• _EXERCISE OBJECTIVE_
Exact wording is needed for every line from the one holding "The width and" to the end of the records below; write those lines out and omit the pictures.
*** DATA SUPPLIED ***
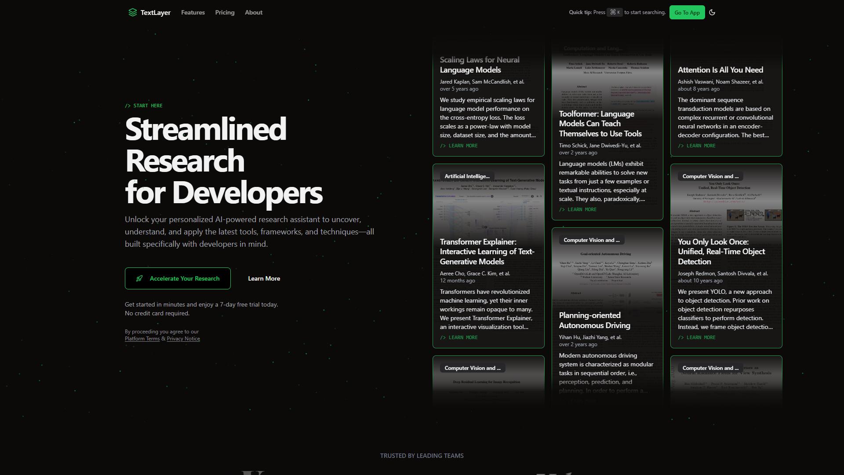Select the Artificial Intellige... category tag

point(467,176)
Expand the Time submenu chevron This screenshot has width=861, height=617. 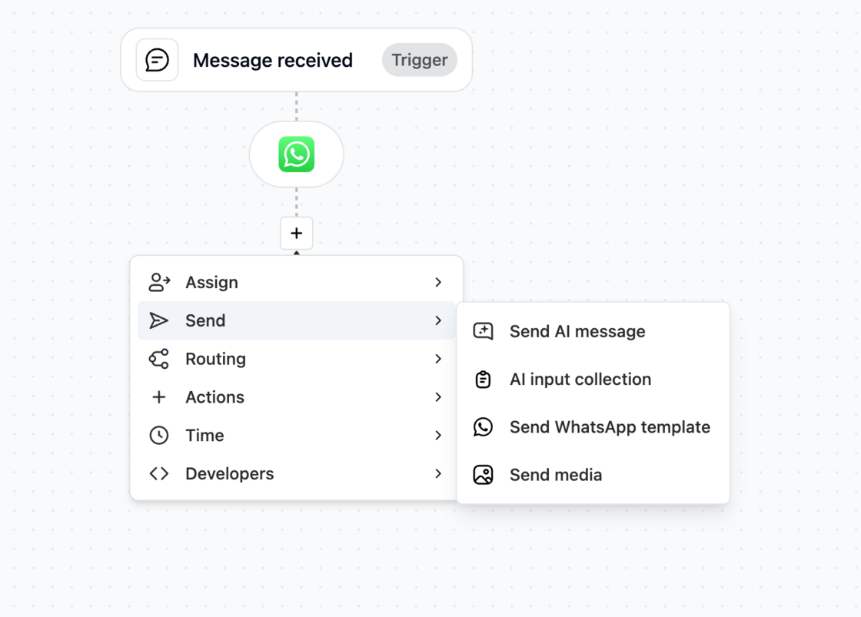click(x=438, y=436)
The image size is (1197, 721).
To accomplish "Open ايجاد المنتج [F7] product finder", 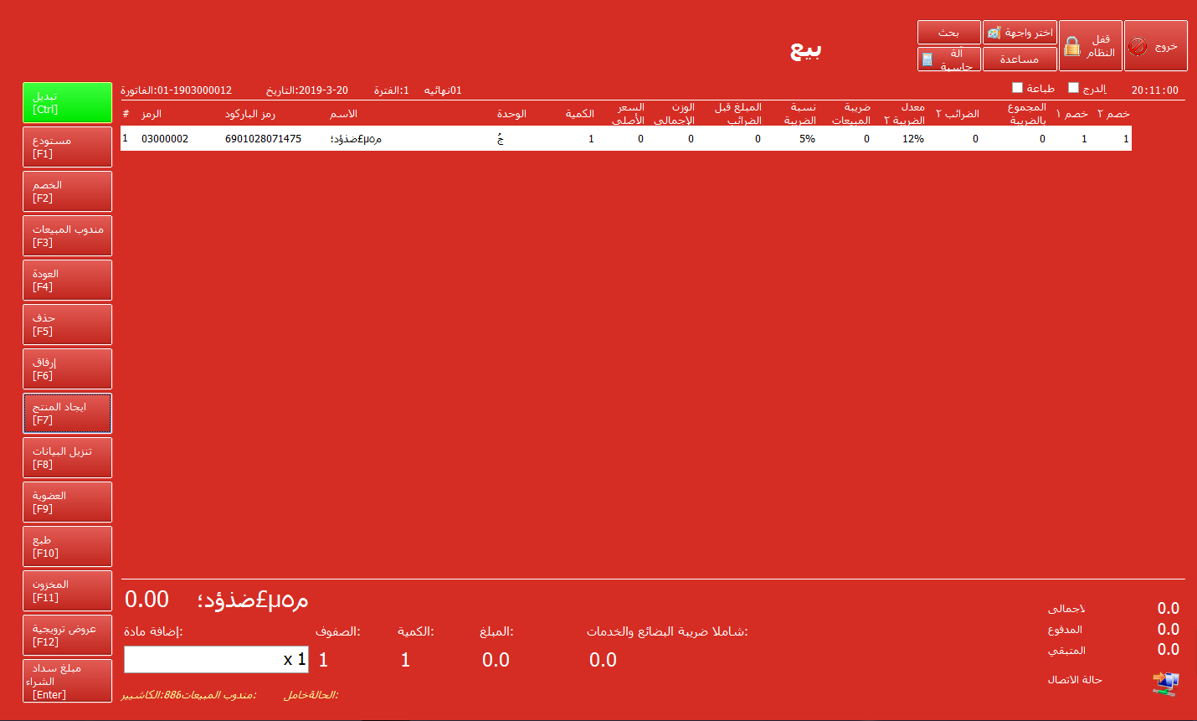I will point(67,414).
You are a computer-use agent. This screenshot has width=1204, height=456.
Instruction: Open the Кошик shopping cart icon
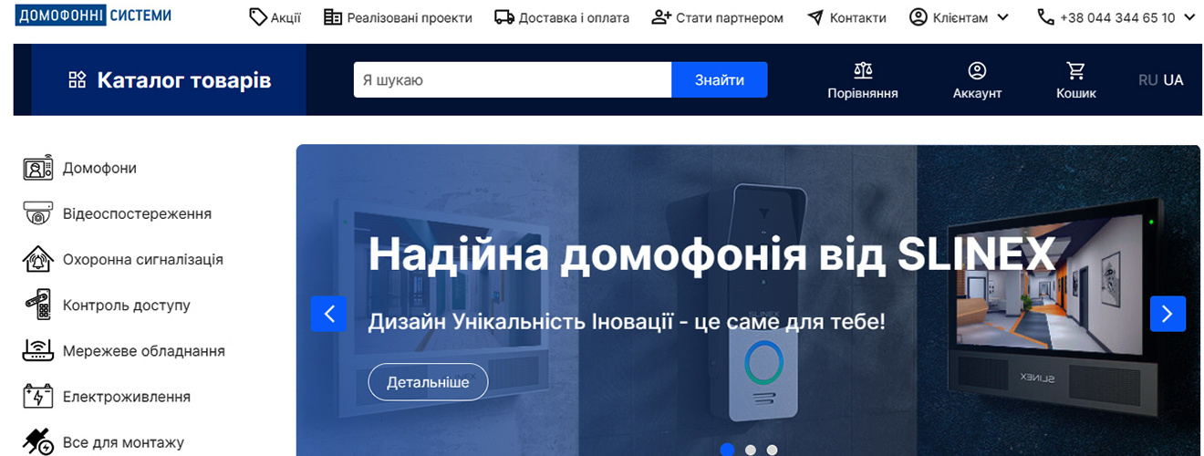1076,70
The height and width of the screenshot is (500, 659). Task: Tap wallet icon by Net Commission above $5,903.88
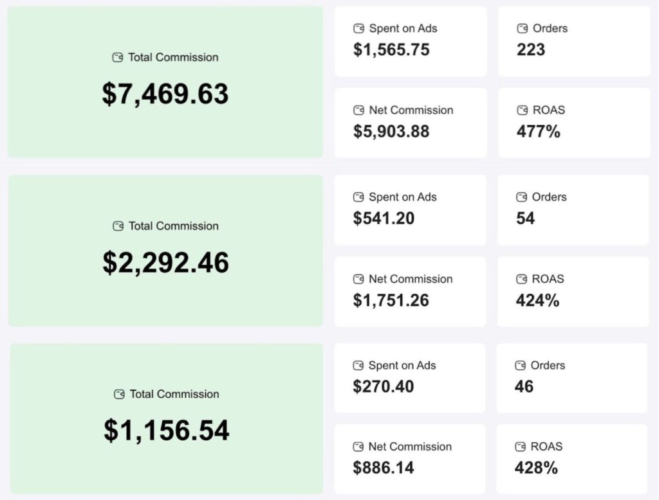[358, 111]
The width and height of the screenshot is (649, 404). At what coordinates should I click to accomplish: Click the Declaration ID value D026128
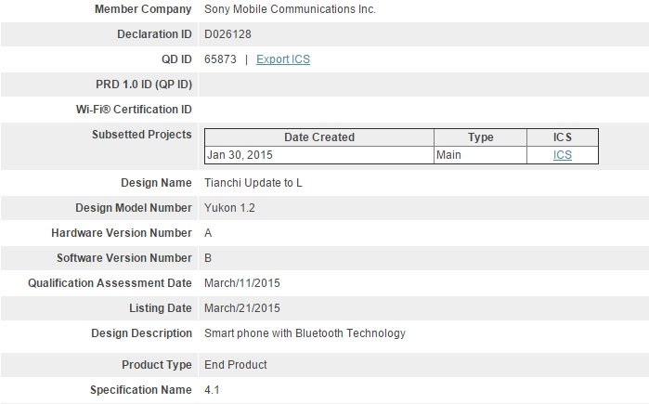[227, 34]
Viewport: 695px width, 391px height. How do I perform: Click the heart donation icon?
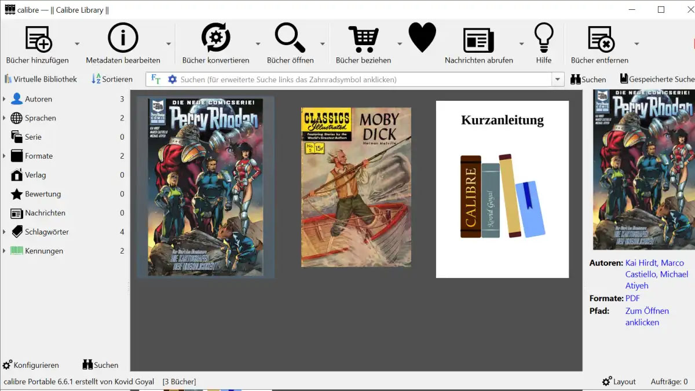coord(422,36)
*** End of DATA SUPPLIED ***
• _RESULT BELOW_
The width and height of the screenshot is (649, 404). At what coordinates should I click to accomplish: Click the Declaration ID value D026128
[227, 34]
Viewport: 695px width, 391px height. How do I perform: Click the heart donation icon?
coord(422,36)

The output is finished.